Hi Mark, impressive what you have set up; I’m inclined to take the plunge. Question, how do you account for the battery round-trip efficiency and potentially the cost of battery degradation? Do you account for this in the discharge automation, did you make a “fake” cost sensor to address this in Emhass or do you disregard it?

My experience (growatt battery) is on average 90% round-trip efficiency and ca. 12c economic cost per kWh assuming 6000 cycles economic life.
Right now I manually set charge and discharge based om a minimum 20% spread between moment of selling and buying; suspect Emhass can do this for me going forward?

EMHASS includes factors for both charging and discharging efficiency in its configuration.

It doesn’t explicitly factor in the cost of battery degradation but my experience has been that it doesn’t export to the grid for less than about 15¢/ kWh.
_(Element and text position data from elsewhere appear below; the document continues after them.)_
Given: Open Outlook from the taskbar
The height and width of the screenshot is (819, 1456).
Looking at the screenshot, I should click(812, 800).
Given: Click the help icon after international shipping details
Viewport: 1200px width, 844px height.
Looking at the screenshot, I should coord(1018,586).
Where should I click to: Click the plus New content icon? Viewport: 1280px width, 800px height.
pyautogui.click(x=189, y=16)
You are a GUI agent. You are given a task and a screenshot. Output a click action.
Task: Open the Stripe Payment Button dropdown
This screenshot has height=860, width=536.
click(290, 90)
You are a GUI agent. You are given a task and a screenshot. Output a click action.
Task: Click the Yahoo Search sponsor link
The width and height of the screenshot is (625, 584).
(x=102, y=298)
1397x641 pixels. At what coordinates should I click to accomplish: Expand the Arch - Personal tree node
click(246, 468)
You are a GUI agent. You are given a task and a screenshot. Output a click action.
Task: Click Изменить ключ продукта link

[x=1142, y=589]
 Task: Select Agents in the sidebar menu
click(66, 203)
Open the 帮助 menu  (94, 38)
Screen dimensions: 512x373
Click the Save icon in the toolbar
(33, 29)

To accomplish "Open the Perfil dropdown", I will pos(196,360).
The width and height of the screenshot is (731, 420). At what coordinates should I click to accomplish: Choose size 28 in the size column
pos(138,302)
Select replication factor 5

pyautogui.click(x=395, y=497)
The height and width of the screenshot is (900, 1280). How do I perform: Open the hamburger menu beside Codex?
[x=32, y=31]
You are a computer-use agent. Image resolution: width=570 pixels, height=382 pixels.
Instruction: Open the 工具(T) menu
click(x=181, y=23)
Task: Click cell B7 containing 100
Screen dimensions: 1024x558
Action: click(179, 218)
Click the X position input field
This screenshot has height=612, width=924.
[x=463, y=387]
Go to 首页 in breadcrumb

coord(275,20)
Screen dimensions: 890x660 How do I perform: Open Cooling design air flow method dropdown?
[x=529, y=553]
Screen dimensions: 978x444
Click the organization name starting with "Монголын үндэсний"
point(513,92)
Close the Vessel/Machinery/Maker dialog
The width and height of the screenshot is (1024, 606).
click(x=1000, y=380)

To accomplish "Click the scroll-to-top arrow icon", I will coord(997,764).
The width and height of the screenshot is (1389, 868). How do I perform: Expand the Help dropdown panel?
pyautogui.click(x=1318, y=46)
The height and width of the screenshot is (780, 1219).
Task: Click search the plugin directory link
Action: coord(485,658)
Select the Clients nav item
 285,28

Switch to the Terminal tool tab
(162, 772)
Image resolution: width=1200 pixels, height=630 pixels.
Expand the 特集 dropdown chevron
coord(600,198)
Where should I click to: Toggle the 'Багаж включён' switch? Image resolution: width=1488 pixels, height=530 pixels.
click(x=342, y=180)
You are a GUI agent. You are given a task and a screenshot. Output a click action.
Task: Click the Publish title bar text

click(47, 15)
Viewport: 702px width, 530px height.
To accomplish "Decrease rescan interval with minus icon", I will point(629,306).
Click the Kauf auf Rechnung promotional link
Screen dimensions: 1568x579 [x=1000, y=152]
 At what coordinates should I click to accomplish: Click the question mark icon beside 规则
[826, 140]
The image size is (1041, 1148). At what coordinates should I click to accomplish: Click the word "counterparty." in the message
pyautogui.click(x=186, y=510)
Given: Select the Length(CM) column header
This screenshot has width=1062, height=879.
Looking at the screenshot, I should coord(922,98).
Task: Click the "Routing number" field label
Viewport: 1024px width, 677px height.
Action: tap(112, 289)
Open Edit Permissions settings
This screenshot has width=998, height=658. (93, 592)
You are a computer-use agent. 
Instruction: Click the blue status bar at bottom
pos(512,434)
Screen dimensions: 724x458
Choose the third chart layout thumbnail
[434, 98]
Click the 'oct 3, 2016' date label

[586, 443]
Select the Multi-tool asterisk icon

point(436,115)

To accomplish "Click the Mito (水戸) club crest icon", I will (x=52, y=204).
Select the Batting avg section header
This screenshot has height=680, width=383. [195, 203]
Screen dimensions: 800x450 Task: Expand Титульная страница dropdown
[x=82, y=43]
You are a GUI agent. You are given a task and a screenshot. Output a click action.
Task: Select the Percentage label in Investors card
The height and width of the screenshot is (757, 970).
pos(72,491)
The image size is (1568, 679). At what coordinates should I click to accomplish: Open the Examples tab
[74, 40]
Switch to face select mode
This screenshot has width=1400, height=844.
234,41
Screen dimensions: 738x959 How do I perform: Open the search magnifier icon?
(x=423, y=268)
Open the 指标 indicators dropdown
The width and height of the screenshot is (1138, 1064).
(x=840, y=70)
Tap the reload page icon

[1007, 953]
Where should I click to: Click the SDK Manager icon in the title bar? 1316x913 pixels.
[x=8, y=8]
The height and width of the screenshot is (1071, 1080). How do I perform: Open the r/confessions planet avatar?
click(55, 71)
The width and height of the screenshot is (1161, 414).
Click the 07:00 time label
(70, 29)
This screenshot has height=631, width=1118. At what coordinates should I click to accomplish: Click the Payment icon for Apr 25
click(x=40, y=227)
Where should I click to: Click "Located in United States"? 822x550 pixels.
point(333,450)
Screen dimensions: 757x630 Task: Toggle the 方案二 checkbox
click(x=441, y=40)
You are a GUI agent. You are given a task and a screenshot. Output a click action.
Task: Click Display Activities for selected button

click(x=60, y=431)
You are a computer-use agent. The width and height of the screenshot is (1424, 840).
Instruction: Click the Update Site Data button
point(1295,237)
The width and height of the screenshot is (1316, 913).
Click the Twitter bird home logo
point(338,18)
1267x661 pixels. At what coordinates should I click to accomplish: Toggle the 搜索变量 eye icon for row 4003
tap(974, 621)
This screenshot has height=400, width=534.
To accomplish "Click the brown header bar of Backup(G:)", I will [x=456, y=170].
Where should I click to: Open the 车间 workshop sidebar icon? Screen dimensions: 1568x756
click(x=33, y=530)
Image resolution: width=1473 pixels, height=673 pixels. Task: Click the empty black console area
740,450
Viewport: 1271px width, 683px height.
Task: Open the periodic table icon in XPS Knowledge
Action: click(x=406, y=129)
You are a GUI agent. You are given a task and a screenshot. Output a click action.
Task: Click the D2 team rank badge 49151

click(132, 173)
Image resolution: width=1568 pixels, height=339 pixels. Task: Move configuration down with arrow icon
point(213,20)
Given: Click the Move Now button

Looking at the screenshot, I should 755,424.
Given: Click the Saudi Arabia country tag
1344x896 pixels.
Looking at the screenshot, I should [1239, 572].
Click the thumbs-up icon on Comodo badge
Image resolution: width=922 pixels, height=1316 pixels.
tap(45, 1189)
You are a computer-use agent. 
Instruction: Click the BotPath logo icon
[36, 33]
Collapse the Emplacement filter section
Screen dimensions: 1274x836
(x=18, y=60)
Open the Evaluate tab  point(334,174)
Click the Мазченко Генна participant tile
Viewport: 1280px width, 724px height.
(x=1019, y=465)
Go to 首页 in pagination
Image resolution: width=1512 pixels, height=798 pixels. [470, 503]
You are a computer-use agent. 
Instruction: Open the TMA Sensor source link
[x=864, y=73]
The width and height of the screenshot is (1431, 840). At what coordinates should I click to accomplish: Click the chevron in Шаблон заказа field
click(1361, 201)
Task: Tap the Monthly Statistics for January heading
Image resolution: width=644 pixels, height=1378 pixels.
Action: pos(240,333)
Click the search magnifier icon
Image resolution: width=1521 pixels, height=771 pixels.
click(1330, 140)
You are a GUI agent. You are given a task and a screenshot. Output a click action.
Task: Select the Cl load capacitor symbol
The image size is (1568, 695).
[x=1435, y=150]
It doesn’t have a memory per say of the prices it purchased energy for, rather it is always looking forward to the best optimisation to take now.

You can spin it up to see what it would do without actually having it take any actions. You can also put your own limits on any actions so for example don’t discharge below a certain price.

3 Likes

There is not a direct penalty to account for battery degradation in the objective function during the optimization.
However I can see two options that can be used directly. The first is to set your own values for SOC min and max. This will limit the depth of discharge (DOD) allowed which is directly related to the total number of cycles that you battery will endure. The second option is the dynamic power parameter. Limiting the dynamic power of the battery will certainly help to some extent to battery degradation.

1 Like

Is this correct? Exporting to the grid with Negative fit?

or is it because the battery is full at this time?

Im having the same issue, negative FIT and emhas wants to discharge the battery, mine is still half empty.